Source excerpt -
- - - - - - -

Stop and consider these words. The internment was a dark chapter of American history, in which 120,000 people, including me and my family, lost our homes, our livelihoods, and our freedoms because we happened to look like the people who bombed Pearl Harbor. Higbie speaks of the internment in the abstract, as a “precedent” or a policy, ignoring the true human tragedy that occurred….

(4) THE FRANCHISE THAT LIVED. The BBC renders a verdict — “Film review: Is Fantastic Beasts a Rowling triumph?” Chip Hitchcock says, “tl;dr version: way too many characters for one movie. Rowling says it’s the first of five; sounds a bit like the opening episode ST:TNG, which spent most of its time setting up the main players.”

As exhilarating as all the new sights and sounds are, though, it’s soon apparent that Rowling et al are enjoying their relocation a little too much. A major flaw of the later Harry Potter films was that they crammed in so many characters and incidents from the ever-longer novels that they were baffling to anyone who didn’t know the books by heart. What’s slightly disappointing about Fantastic Beasts and Where to Find Them is that, even though it isn’t adapted from a novel, it has a similar problem. Rowling’s superabundant imagination won’t let the story build up momentum: she keeps shoving minor characters and irrelevant details in its path.

(5) TODAY IN HISTORY

  • November 18, 1928— Mickey Mouse appeared for the first time, with Walt Disney doing the voice of his soon-to-be-famous creation, in “Steamboat Willie,” the first fully synchronized sound cartoon produced.
  • November 18, 1963 — Push-button telephones made their debut. John King Tarpinian was one of the early button-pushers:

I remember being at the County Fair and there was a display with kiosks.  You used a rotary phone to dial your number then using a push-button phone you dialed a random phone number.  The elapsed time was displayed and you saw how much faster the push-button phone was compared to the rotary.

  • November 18, 1990 — Stephen King’s It premieres on TV.

(6) TRIVIAL TRIVIA. Actor Charles Bronson appeared in the 1953 horror classic House of Wax as Vincent Price’s assistant, Igor. Bronson is credited under his real name, Charles Buchinsky.

- - - - - - -

Task - Please write out the excerpt above from "(5) TODAY IN" to "premieres on TV.", word for word.

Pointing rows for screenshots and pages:
- - - - - - -

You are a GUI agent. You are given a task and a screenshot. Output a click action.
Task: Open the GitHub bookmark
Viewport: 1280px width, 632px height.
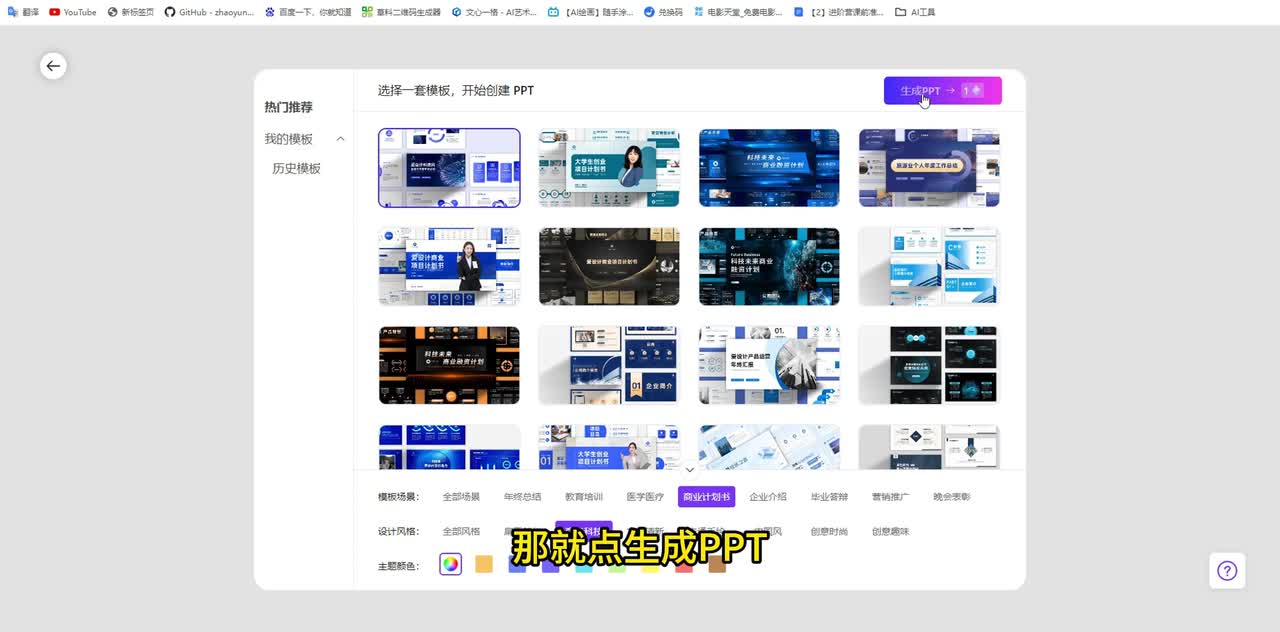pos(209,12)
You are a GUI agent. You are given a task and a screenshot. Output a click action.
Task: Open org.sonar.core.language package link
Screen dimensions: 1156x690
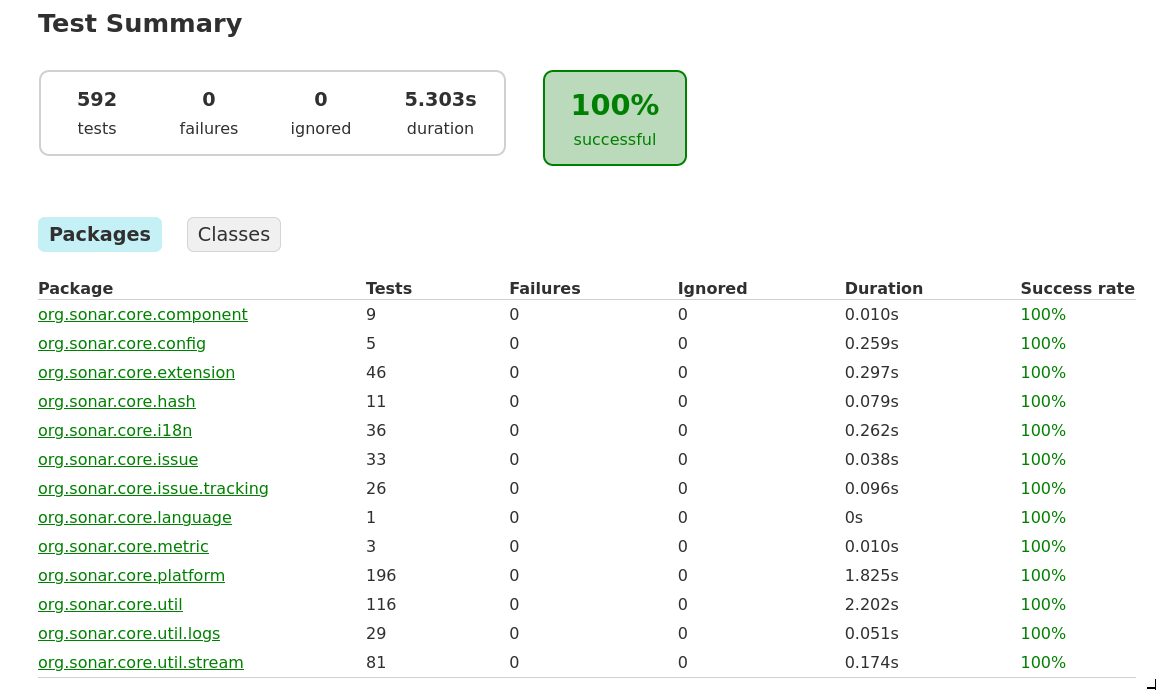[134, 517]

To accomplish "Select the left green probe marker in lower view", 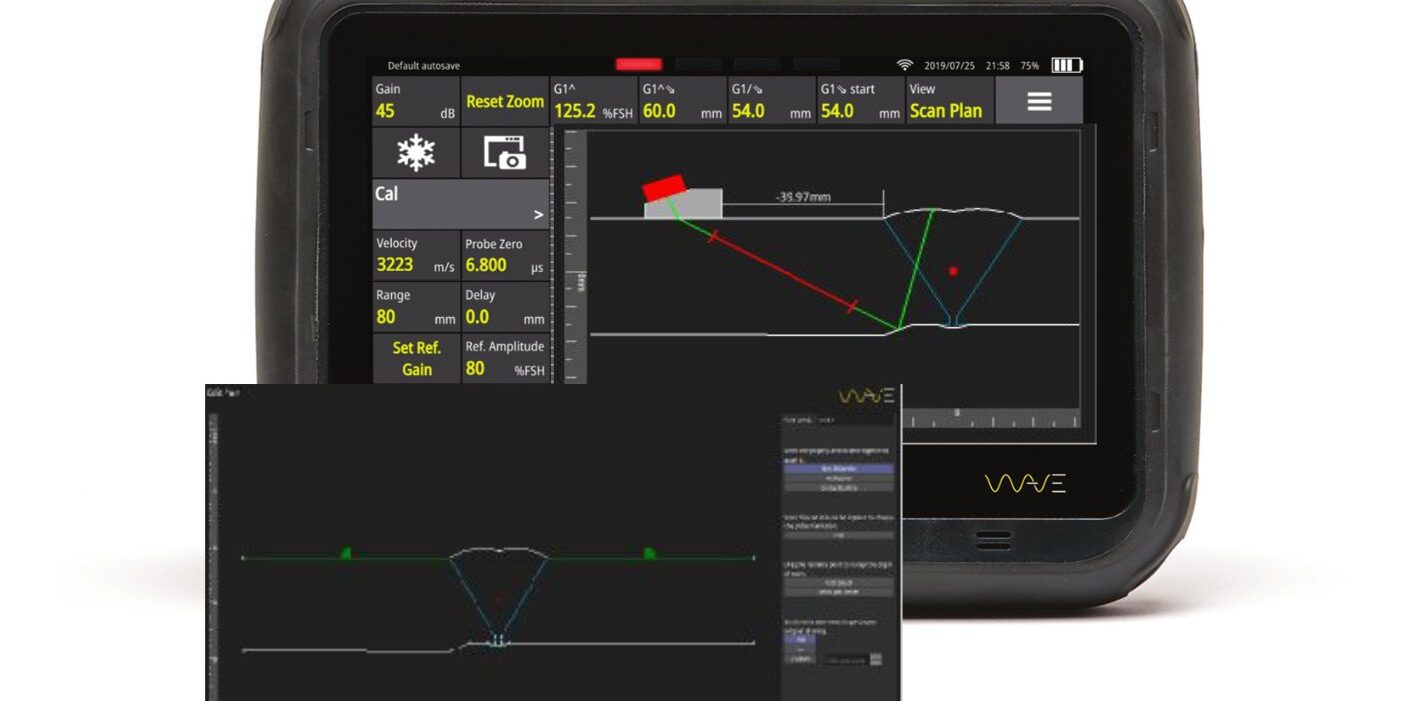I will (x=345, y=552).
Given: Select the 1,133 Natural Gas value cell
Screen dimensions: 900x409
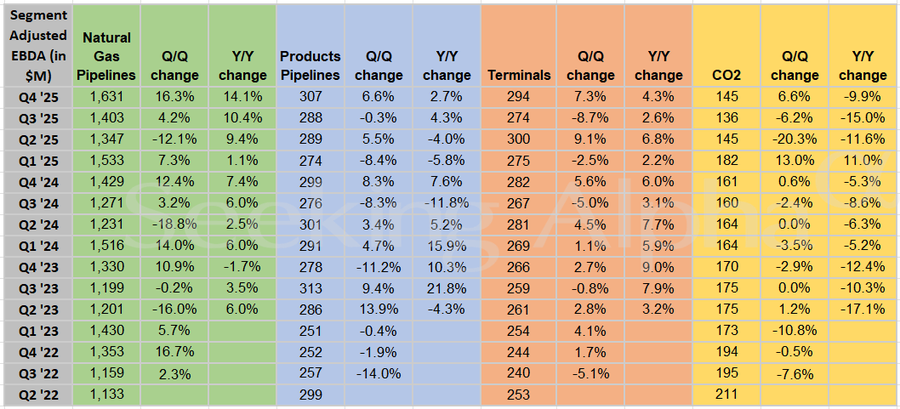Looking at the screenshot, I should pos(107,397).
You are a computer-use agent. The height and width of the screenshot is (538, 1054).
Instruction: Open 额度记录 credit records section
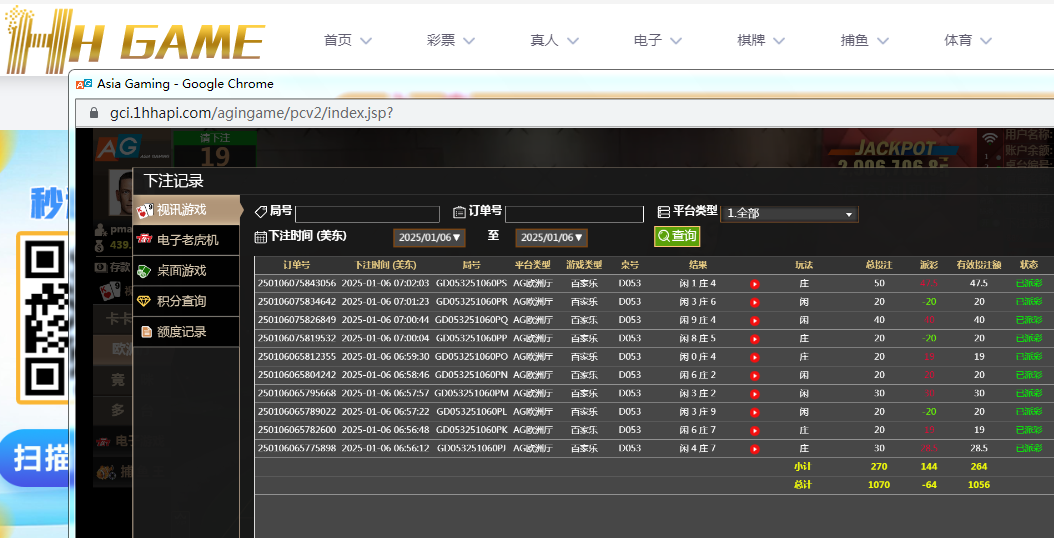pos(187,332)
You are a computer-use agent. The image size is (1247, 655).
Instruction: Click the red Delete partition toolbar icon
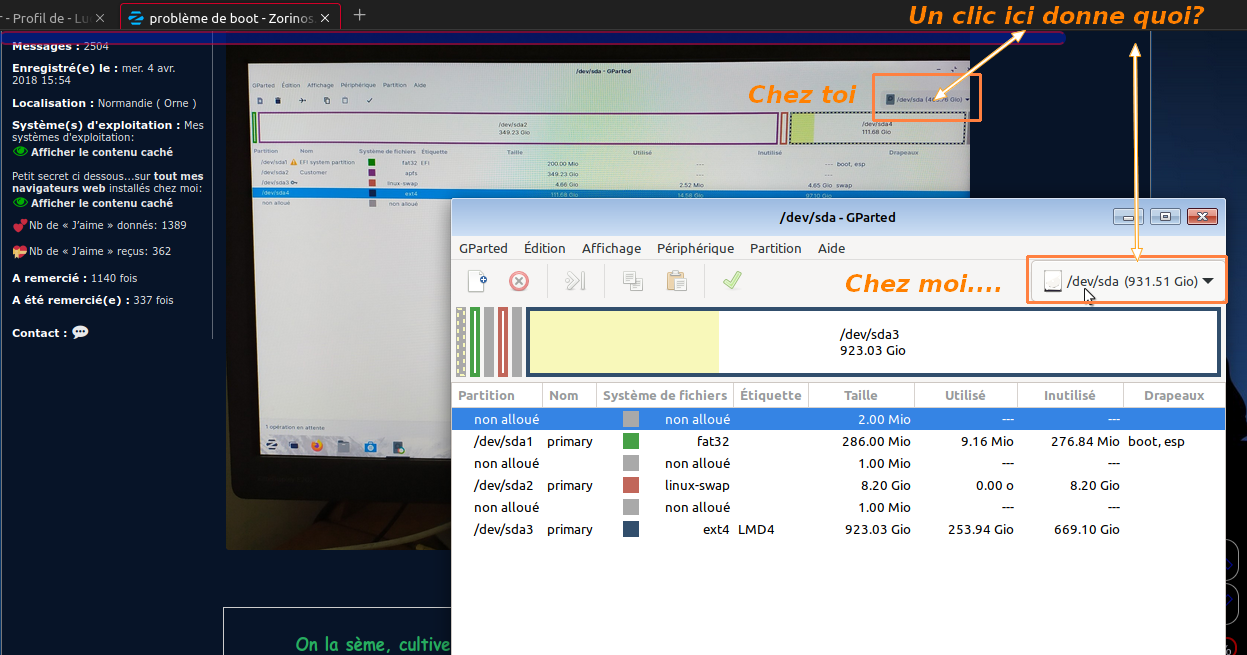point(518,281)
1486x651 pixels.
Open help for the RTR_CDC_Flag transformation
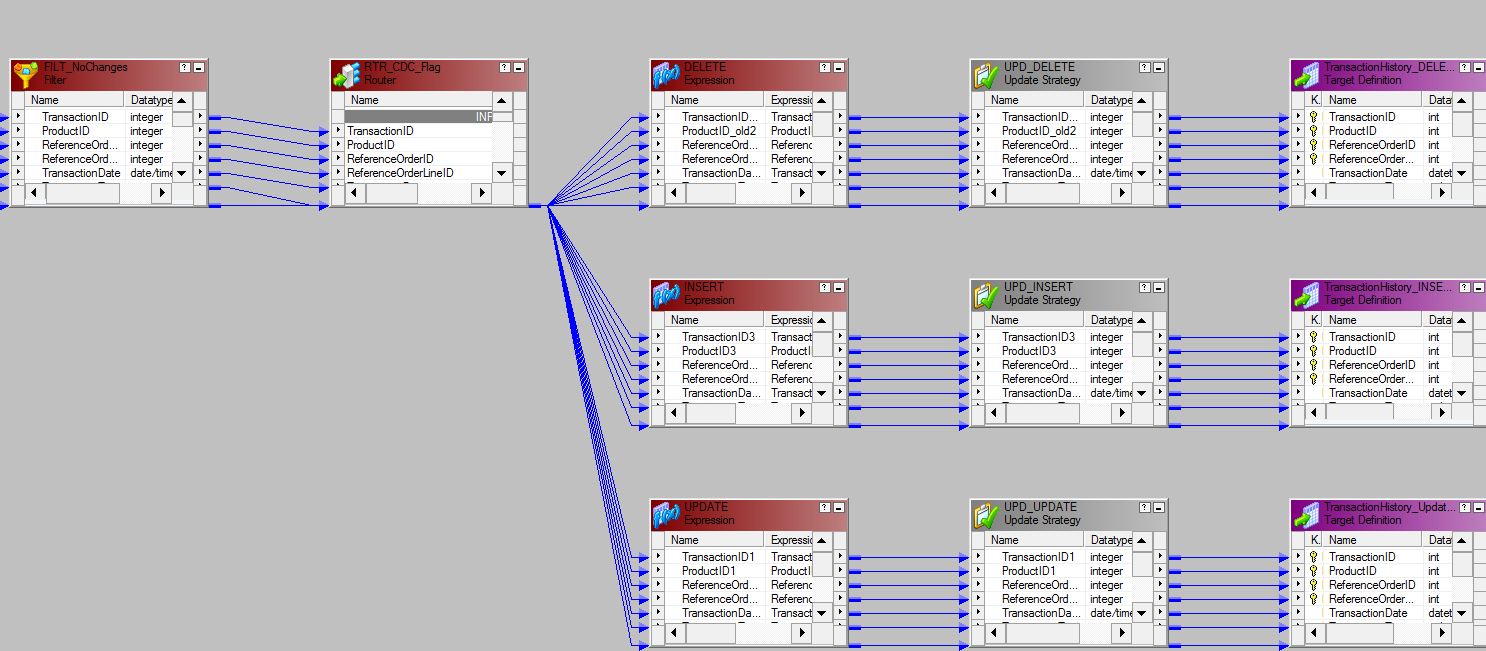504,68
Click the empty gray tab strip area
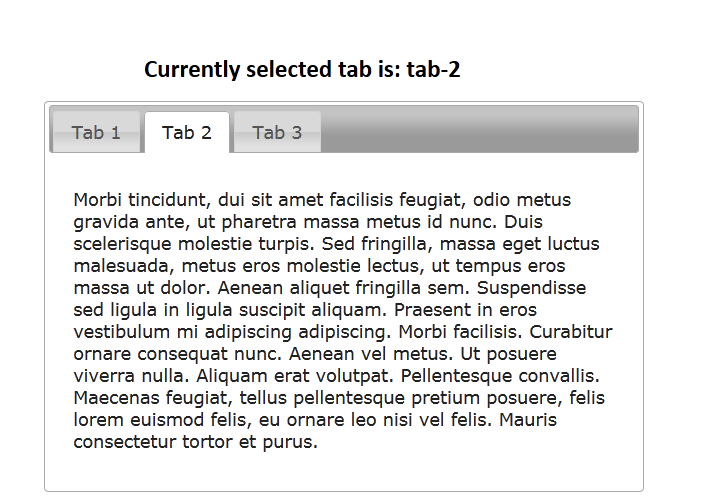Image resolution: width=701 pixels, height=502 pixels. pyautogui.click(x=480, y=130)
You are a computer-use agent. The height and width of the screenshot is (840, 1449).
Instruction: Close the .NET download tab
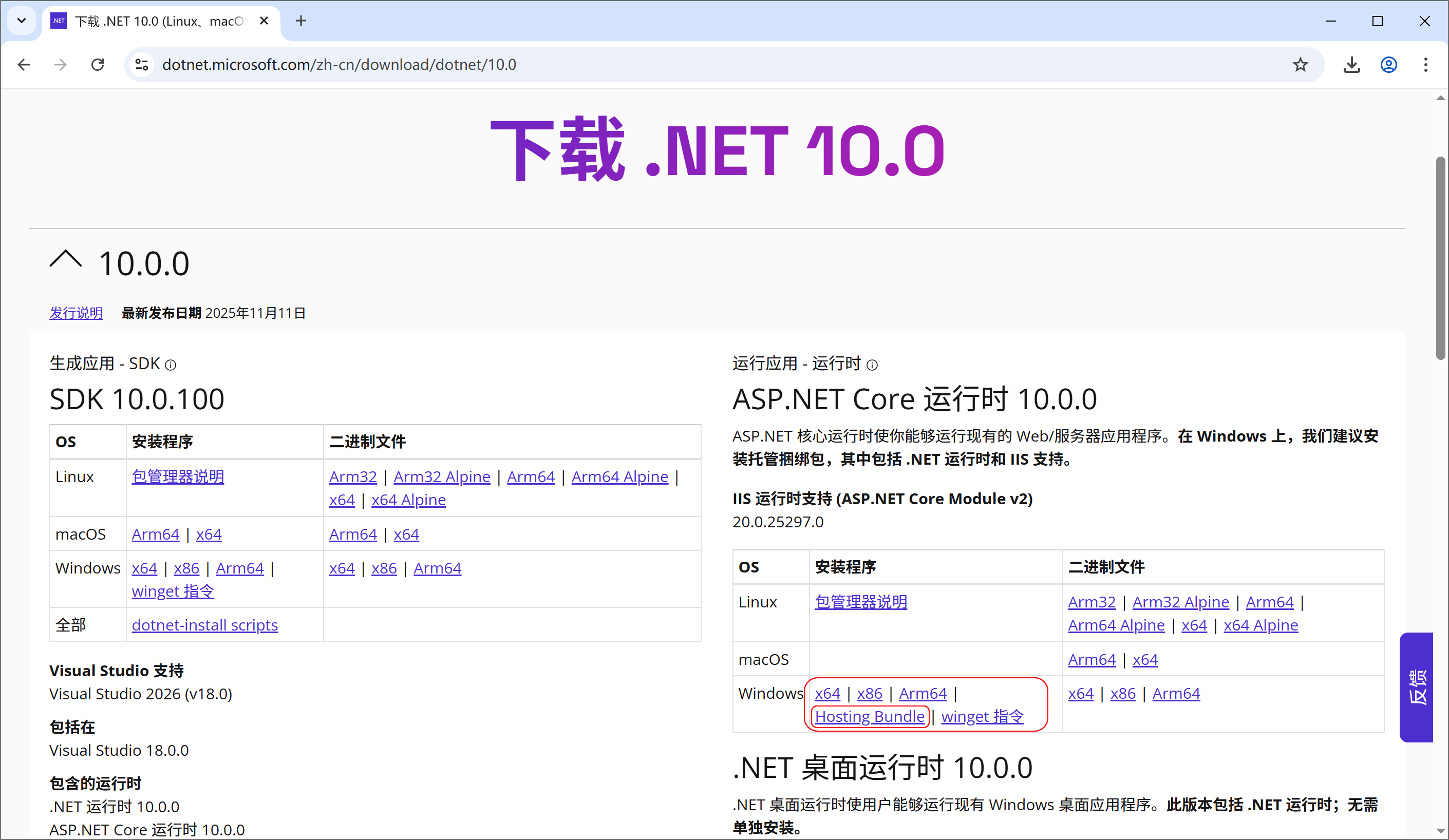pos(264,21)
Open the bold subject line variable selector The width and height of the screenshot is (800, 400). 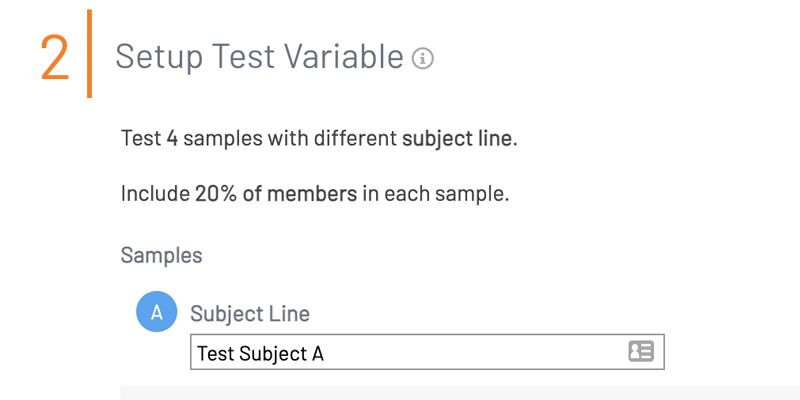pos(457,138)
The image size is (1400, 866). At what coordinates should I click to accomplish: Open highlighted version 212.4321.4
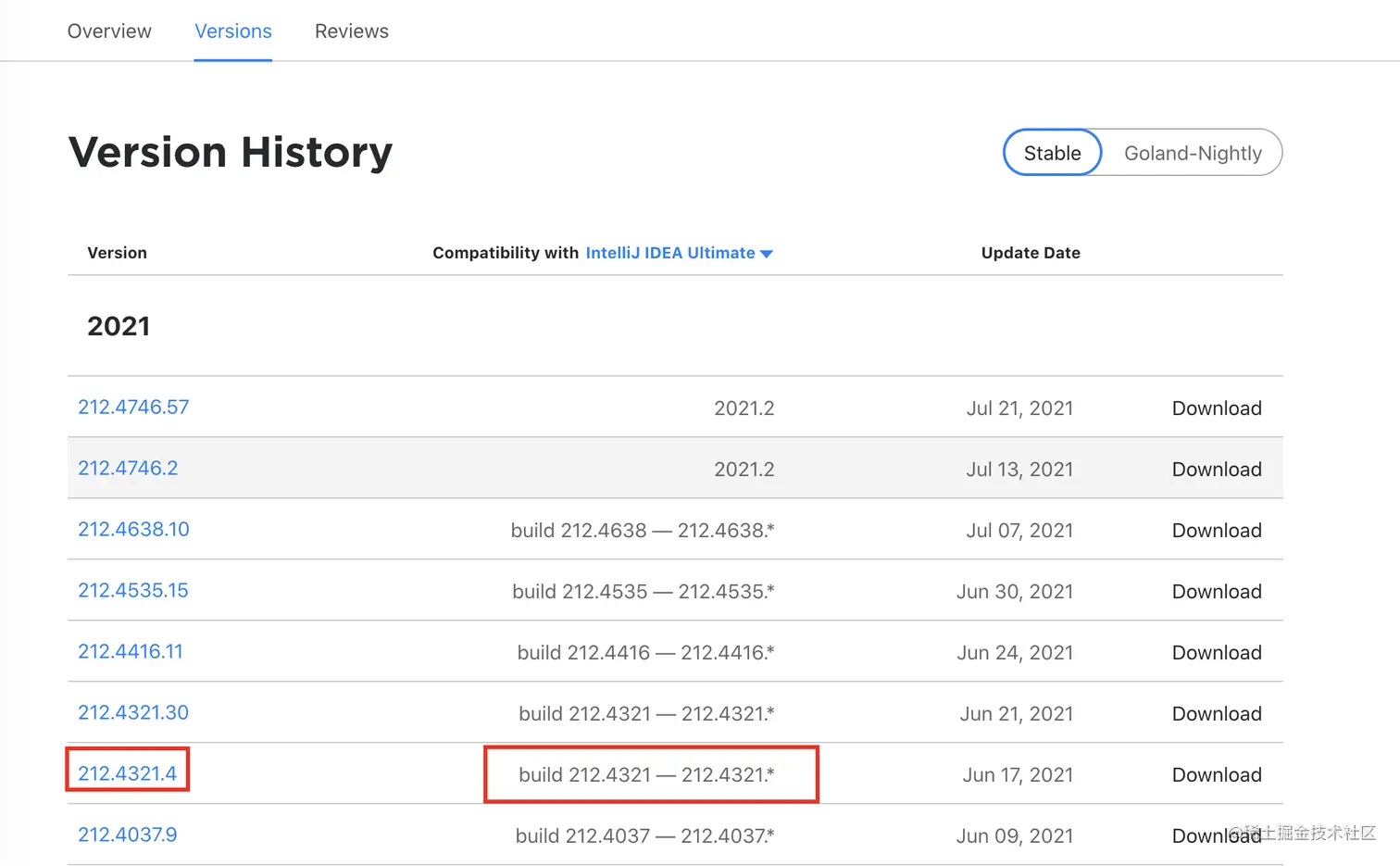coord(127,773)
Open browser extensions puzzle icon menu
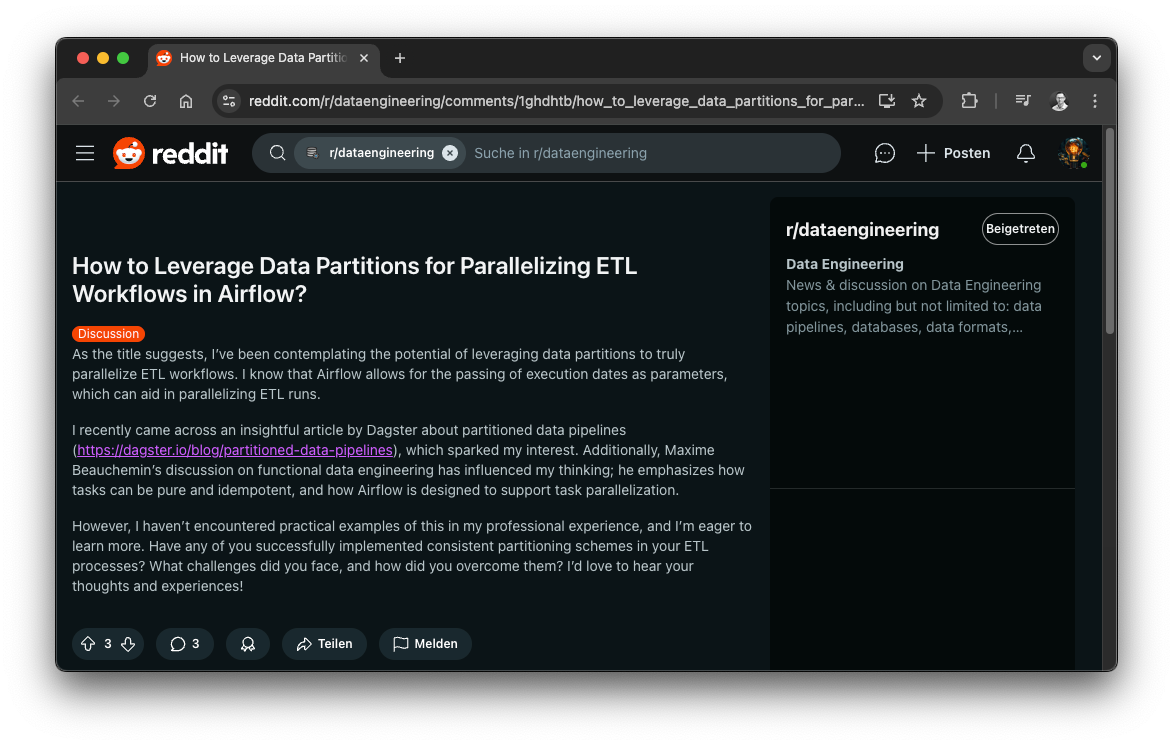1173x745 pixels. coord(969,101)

- - - - - - -

Problem solution -
(5) TODAY IN HISTORY

  • November 18, 1928— Mickey Mouse appeared for the first time, with Walt Disney doing the voice of his soon-to-be-famous creation, in “Steamboat Willie,” the first fully synchronized sound cartoon produced.
  • November 18, 1963 — Push-button telephones made their debut. John King Tarpinian was one of the early button-pushers:

I remember being at the County Fair and there was a display with kiosks.  You used a rotary phone to dial your number then using a push-button phone you dialed a random phone number.  The elapsed time was displayed and you saw how much faster the push-button phone was compared to the rotary.

  • November 18, 1990 — Stephen King’s It premieres on TV.